For years, adverts and “health” claims have been utilized by large food corporations to sway consumer choices. Big bucks have been generated off of selling consumers foods and drinks loaded with sugar, salt, fat, and artificial sweeteners. Diseases like Type-2 diabetes and high blood pressure, which can lead to stroke or heart disease, are becoming increasingly common in our communities, added Grimbeek.
“Big food businesses have used adverts and health claims to influence what we eat for years. Massive profits have been made selling us products high in sugar, salt, fat and added sweetener. We are seeing more and more people in our communities suffering from diseases like Type-2 diabetes and high blood pressure that can lead to stroke or heart disease,” she said.
Healthy living is expensive: truth or myth?
For Patronell Kruger, the notion that a diet high in unhealthy foods is more expensive than one rich in nutritious foods is false.
“We must face the high cost of unhealthy diet and the consequences of noncommunicable diseases. The monetary burden of caring for noncommunicable diseases (NCDs) like diabetes has both immediate and far-reaching consequences. The cost of insulin is high. South Africans lose an average of R2,700 per year due to NCD, according to a study done by Wits University. That’s an eight-month COVID-19 award,” Kruger calculated.
South Africa became the first African nation to tax suger sweetened beverages on April 1, 2018. This regulation has caused beverage corporations to lower sugar-sweetened drink intake, but it will take more to shift behaviours.
The WHO studies demonstrate that a correctly planned tax that raises retail prices by 20% or more can reduce consumption proportionally and encourage healthier alternatives.
Mbalati noted that the food and beverage industry historically resisted new regulations and policies since major corporations are profit-driven. This makes advocacy a battleground between big industry, the government, and organizations like HEALA that advocate good policy.

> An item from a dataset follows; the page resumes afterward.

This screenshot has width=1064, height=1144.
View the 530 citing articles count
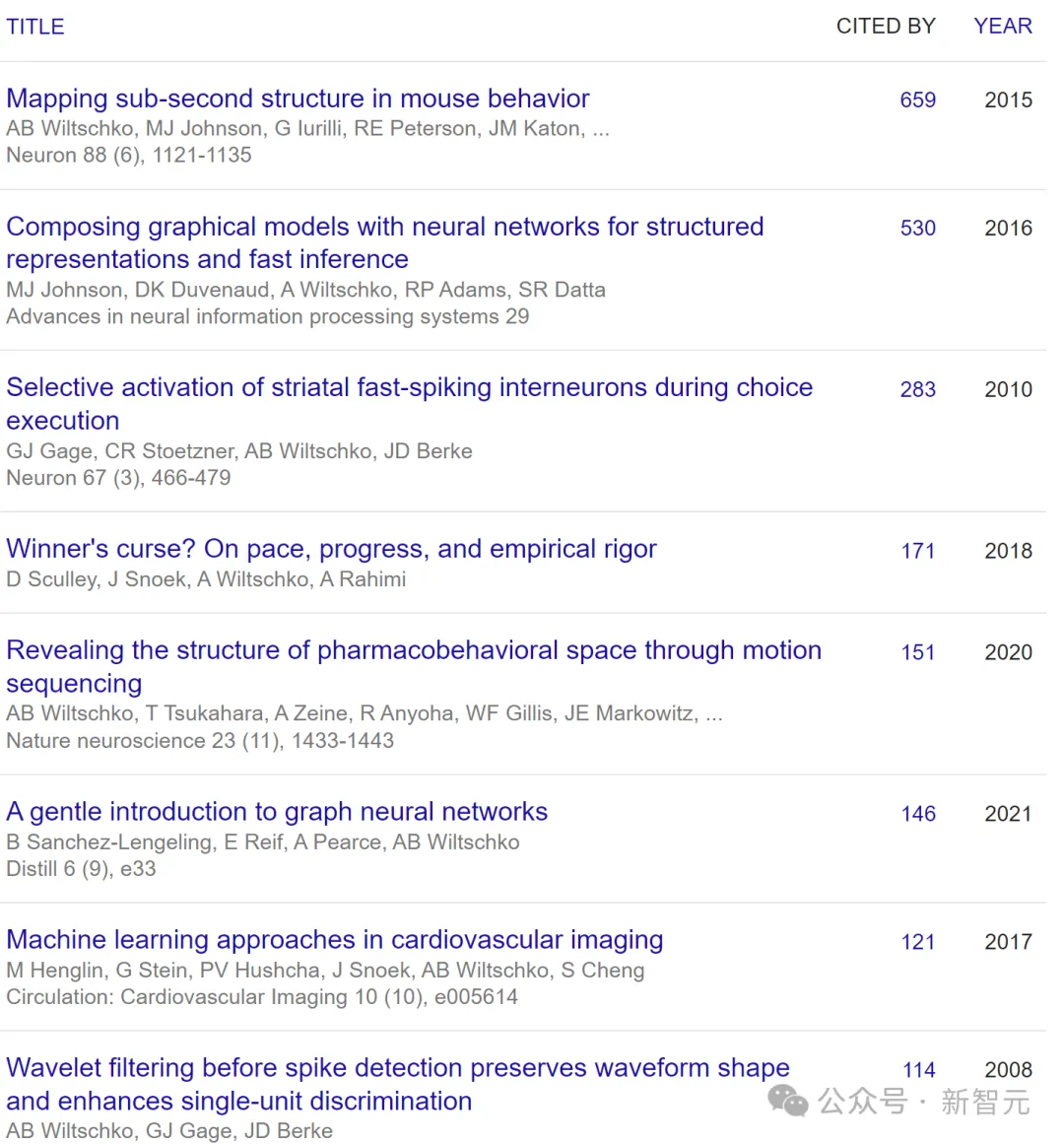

Mbalati said the government sometimes speaks alone and the big industry sometimes misrepresents information to deceive consumers.
HEALA said that a South African HPL study indicated that the food and beverage industry misrepresents evidence and confuses the public by changing packaging.
Mbalati has urged media to present genuine and practical stories of persons recovering from terrible dietary choices.
“More human stories are needed. We must cease intellectualizing the problem with scholarly opinion pieces. I want to read about a diabetic. I want to know about her problems, food, transportation, and medication. “We need to humanize these stories,” Mbalati says.